Why such a dour column on Christmas Eve? Because what better time for hope.

But hope alone won’t do it. What’s needed is hard work. And much of that effort — to the credit of the communities that comprise Jasper County — is already under way.

Earlier in the year, Newton Mayor Chaz Allen and Baxter Mayor Doug Bishop (who recently helped receive a community award from the state for excellence in school/city partnerships) put together a loose organization of city executives and economic development representatives to brainstorm on ways to improve all the communities in the county. They meet periodically to discuss ideas and propositions for growth. These efforts need to continue.
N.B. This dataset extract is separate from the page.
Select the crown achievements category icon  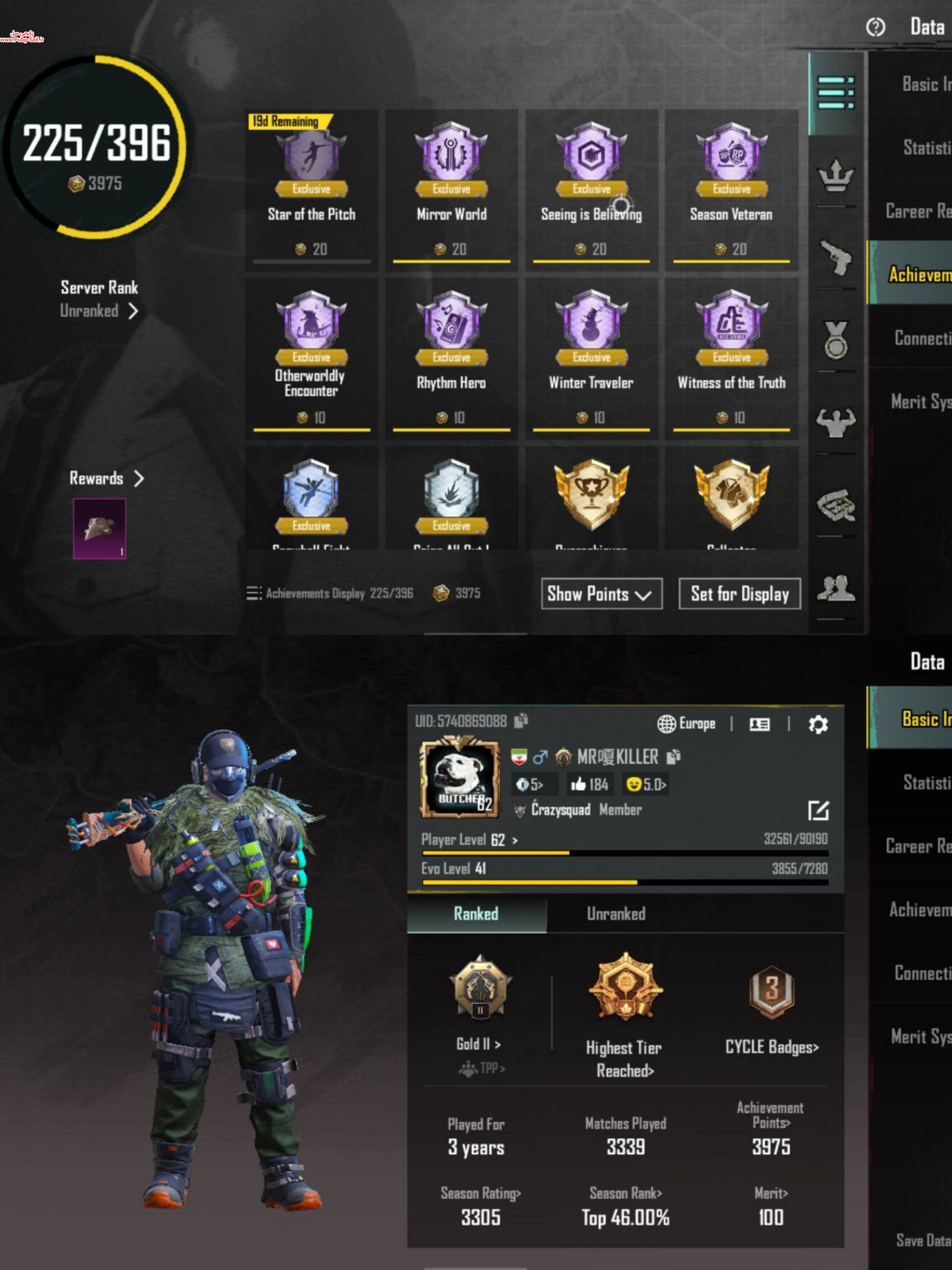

The potential exists to share services, pool resources and make the necessary connections to bring development opportunities to the county.

In addition, City of Newton and Jasper County elected officials have been meeting on a semi-monthly basis to not only improve sometimes strained relations (members of the board of supervisors really should attend) but look at how to better serve the residents of the Newton and Jasper County communities.

And in another move, the Jasper County Alliance for Economic Development, which was comprised of the Chamber of Commerce, Newton Development Corporation, Newton Housing Development Corporation and Newton Visitors and Conference Bureau, voted to disband itself in an effort to regain focus on each of the individual efforts. Former Newton Mayor Dave Aldridge, the consummate Newton booster, has agreed to serve in the development corporation’s top spot until such time as a full-time director can be found. Hopefully after his replacement is found, Aldridge will continue in at least an advisory capacity because few have his drive at working to fulfill the community’s needs.

Although the year has been less than banner, what it has shown, maybe for the first time to some, is that we are susceptible to regional, national and global economic forces. That is a fact we cannot ignore.

But how the greater-area-community responds to these factors, whether we throw our hands in the air and cry poor me or fight to make the quality of life we enjoy a continuing opportunity for future generations, is something we may be able to exact, providing we’re willing to do the necessary work.

We’re willing to roll up our sleeves. Join us. All of you.